* [The task] Could you retype every item below word for word, leaving the pictures out?

* [Provided data]
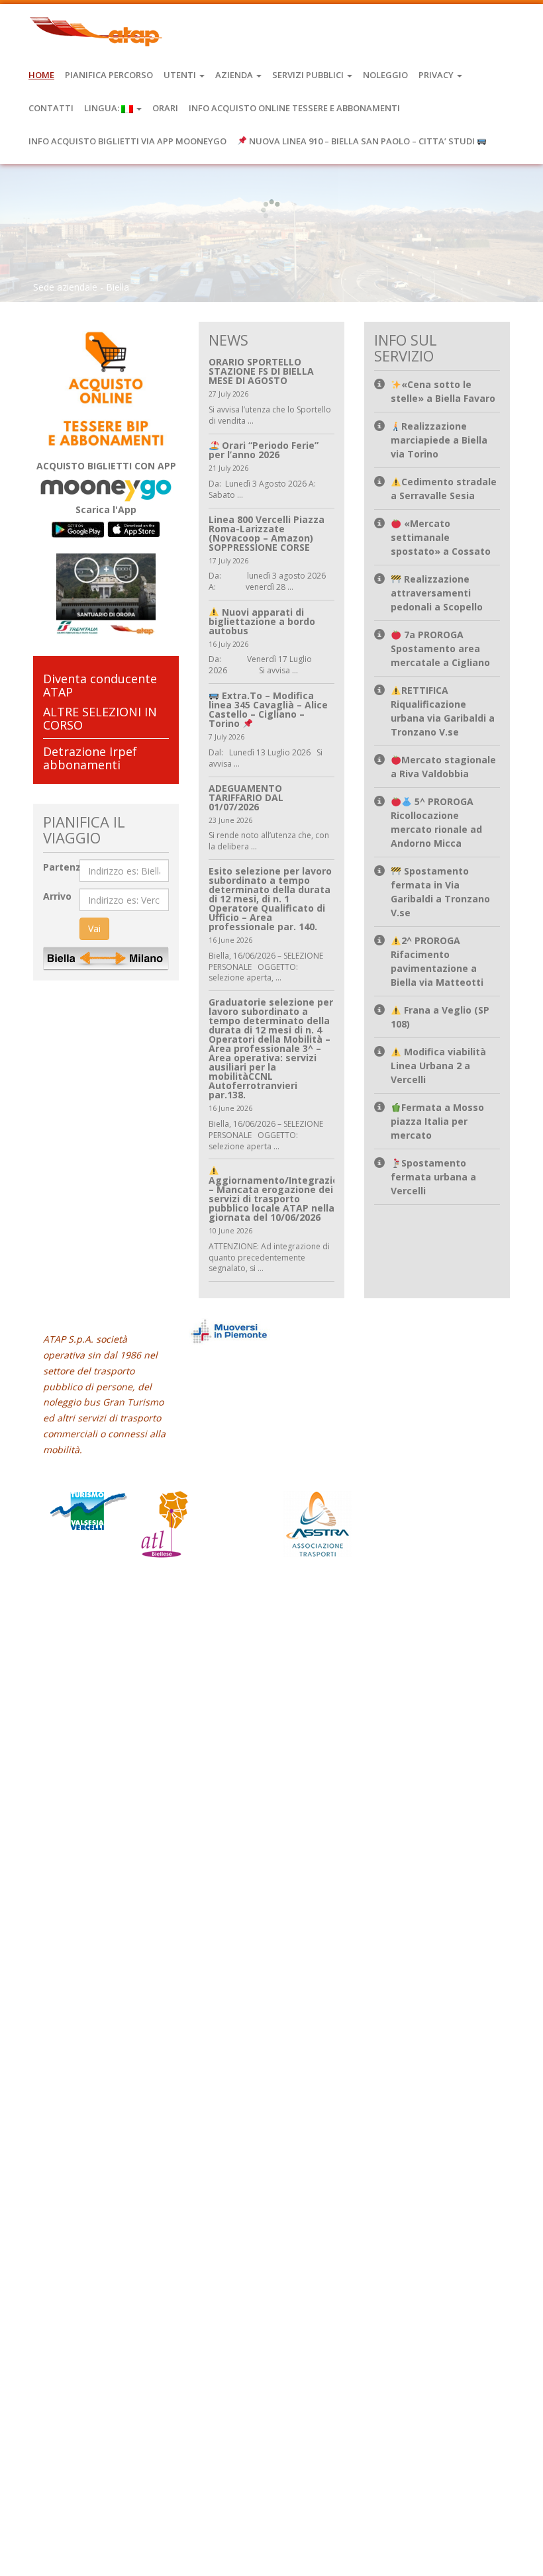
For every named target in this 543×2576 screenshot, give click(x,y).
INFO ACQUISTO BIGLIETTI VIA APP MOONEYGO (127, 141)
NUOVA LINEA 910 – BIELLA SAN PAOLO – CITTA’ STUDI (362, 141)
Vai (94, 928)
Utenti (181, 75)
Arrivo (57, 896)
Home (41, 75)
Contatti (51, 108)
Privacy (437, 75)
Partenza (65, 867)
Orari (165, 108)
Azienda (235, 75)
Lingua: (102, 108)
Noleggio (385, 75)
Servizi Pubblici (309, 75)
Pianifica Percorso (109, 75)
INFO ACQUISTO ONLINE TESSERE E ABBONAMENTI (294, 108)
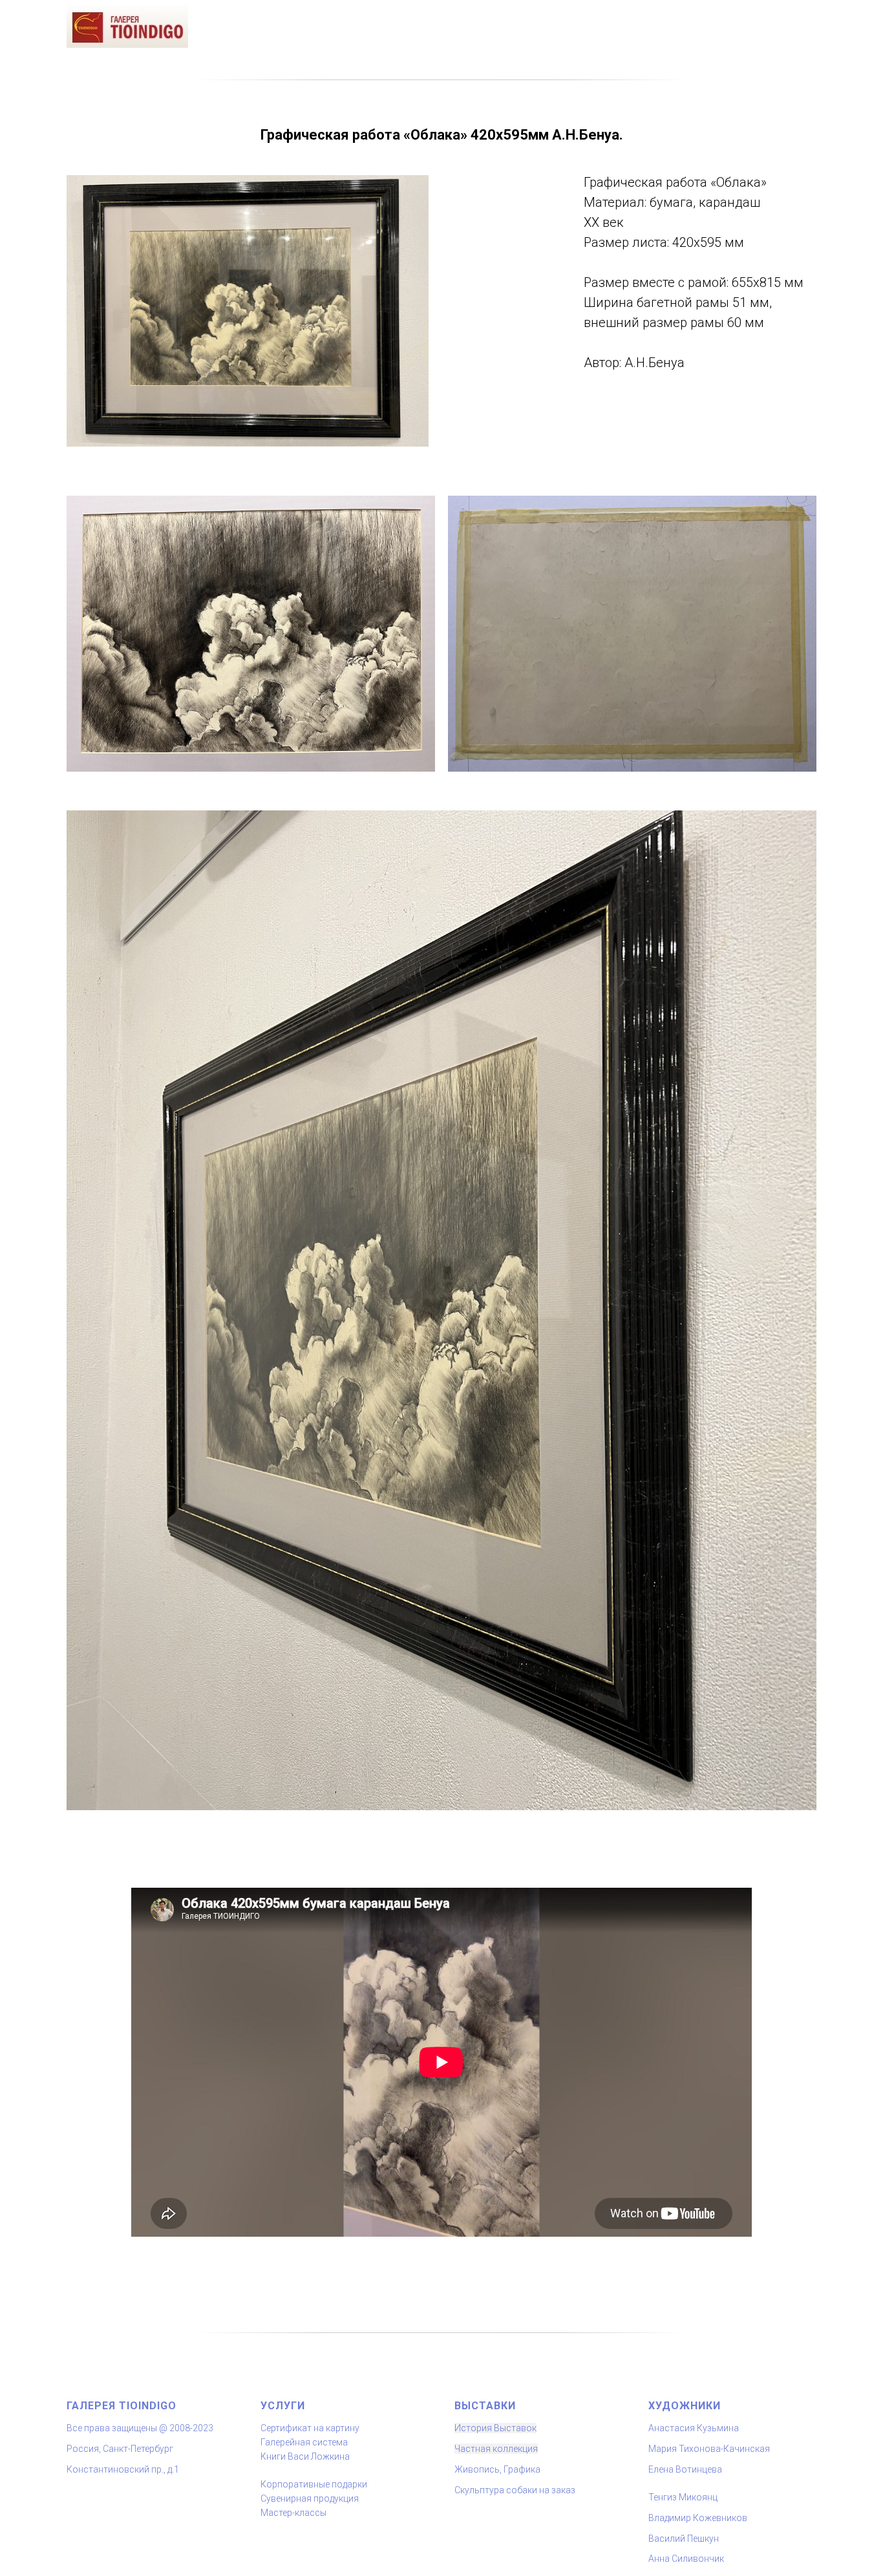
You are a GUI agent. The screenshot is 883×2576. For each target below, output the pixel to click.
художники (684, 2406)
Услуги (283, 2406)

* [Exercise response]
For every named target in this 543×2576 screenshot, give click(x,y).
INFO ACQUISTO BIGLIETTI VIA APP MOONEYGO (127, 141)
NUOVA LINEA 910 – BIELLA SAN PAOLO – CITTA’ STUDI (362, 141)
Vai (94, 928)
Utenti (181, 75)
Arrivo (57, 896)
Home (41, 75)
Contatti (51, 108)
Privacy (437, 75)
Partenza (65, 867)
Orari (165, 108)
Azienda (235, 75)
Lingua: (102, 108)
Noleggio (385, 75)
Servizi Pubblici (309, 75)
Pianifica Percorso (109, 75)
INFO ACQUISTO ONLINE TESSERE E ABBONAMENTI (294, 108)
You are a GUI agent. The screenshot is 883×2576. For each target below, output the pixel to click.
художники (684, 2406)
Услуги (283, 2406)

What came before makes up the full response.